Cs50 Tideman Solution [hot] -
Writing a "good" post about the CS50 Tideman problem usually means writing a "Problem Set Story." This is a popular format in the CS50 community (often seen on Medium, Dev.to, or Reddit) where you document your struggle and eventual triumph.
Because the course encourages academic honesty, a good post never pastes the full code solution. Instead, it explains the logic and the algorithm.

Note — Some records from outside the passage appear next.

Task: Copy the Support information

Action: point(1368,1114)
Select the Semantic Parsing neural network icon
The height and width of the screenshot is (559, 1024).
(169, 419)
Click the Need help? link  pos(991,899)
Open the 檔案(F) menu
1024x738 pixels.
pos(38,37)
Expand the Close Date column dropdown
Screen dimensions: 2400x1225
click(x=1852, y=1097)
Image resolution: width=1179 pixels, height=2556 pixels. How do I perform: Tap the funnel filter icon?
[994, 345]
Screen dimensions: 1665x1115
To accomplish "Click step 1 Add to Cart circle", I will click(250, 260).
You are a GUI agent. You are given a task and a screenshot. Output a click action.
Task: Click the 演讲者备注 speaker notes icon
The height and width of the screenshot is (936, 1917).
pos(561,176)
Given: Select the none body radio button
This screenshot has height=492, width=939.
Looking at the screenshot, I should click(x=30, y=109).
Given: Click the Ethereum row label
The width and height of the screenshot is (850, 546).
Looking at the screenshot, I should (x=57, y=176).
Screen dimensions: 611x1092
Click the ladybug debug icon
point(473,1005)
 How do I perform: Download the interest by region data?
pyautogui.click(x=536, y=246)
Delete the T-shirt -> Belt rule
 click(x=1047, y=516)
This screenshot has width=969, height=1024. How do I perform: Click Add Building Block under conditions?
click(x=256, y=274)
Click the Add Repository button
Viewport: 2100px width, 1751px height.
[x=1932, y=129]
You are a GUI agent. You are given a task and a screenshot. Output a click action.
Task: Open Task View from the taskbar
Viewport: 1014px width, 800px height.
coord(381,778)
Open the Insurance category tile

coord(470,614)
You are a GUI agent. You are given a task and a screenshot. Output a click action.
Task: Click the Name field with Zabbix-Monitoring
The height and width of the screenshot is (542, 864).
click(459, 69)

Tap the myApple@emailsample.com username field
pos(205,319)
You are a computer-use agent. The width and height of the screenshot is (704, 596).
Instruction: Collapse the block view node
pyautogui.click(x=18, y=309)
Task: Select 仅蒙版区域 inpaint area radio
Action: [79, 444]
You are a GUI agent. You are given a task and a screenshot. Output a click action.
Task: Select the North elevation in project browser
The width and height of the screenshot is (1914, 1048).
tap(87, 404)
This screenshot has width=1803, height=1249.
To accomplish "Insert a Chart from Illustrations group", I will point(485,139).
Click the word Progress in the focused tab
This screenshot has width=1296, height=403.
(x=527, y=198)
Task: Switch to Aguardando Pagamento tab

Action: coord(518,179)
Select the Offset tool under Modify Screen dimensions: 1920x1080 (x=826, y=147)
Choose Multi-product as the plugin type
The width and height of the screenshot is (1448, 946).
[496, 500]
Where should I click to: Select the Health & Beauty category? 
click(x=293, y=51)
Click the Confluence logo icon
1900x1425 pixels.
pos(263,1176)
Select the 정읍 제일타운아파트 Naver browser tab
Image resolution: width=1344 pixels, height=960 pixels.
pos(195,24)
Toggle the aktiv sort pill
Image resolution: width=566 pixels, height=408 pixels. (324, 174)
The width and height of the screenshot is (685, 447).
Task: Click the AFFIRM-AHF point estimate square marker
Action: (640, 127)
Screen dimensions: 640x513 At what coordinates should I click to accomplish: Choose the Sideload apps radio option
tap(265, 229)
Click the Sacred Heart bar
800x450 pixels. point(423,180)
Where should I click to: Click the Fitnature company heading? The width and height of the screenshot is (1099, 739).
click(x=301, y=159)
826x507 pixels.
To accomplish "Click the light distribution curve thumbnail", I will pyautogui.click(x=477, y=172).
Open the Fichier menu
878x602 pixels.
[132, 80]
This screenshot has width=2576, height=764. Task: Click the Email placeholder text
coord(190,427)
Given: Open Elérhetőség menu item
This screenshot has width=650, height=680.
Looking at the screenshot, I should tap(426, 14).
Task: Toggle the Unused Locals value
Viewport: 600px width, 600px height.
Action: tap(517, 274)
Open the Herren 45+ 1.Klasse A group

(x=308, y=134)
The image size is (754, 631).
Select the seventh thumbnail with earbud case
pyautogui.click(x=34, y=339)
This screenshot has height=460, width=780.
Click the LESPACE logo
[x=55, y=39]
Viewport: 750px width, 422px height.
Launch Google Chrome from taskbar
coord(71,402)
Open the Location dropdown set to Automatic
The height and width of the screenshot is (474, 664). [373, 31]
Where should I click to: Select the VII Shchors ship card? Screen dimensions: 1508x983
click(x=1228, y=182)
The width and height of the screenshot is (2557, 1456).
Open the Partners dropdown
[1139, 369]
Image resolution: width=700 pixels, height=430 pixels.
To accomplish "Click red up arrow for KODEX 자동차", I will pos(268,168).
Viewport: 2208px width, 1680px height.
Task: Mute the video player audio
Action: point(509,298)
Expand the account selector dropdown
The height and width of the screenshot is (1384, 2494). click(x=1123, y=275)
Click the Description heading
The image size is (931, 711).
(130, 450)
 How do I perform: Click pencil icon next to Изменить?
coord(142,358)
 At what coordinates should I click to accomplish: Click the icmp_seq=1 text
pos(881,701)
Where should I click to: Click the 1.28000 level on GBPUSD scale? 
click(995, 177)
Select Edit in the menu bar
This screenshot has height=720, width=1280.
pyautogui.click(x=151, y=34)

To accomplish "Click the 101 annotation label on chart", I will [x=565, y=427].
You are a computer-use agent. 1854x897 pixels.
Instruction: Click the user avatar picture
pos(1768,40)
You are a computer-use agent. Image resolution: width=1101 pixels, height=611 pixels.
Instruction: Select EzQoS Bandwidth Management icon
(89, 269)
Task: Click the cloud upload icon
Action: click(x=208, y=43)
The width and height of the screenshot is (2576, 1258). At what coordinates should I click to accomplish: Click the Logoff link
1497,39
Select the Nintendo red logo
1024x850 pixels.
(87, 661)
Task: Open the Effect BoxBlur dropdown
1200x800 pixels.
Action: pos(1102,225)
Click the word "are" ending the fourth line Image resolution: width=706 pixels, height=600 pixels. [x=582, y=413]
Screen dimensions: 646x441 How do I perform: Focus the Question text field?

Here is a template and a drafted post you can use or adapt. It focuses on the hardest part of the problem: the sort_pairs and lock_pairs functions.
How to Detect a Cycle (Without Recursion... Yet)
Many solutions use recursion. But recursion for cycle detection can be confusing when you are also learning C syntax. Cs50 Tideman Solution
Here is a clean, non-recursive (or minimally recursive) mental model:
The Rule: You can lock edge (A → B) if and only if there is no path from B back to A already in the graph.
Why? Because locking A → B when B → ... → A already exists completes the cycle. Writing a "good" post about the CS50 Tideman
Print Winner
After locking:
- Find candidate with no incoming edges in
lockedgraph. - That is:
locked[j][i] == falsefor allj(nobody points to them). - There will be exactly one such candidate.
2. Data Structures
The solution relies on specific data structures provided in the CS50 distribution code. Understanding these is prerequisite to understanding the algorithm.
4.3 Handling Ties
The problem specification guarantees a unique winner, simplifying the print_winner function. However, robust code would handle scenarios where multiple sources might exist (though the CS50 problem ensures this does not happen with the provided test data). How to Detect a Cycle (Without Recursion
Sorting Pairs
Remember: sort in descending order of victory margin:
int margin = preferences[pairs[i].winner][pairs[i].loser] -
preferences[pairs[i].loser][pairs[i].winner];
Use qsort() with a custom comparator that compares margins.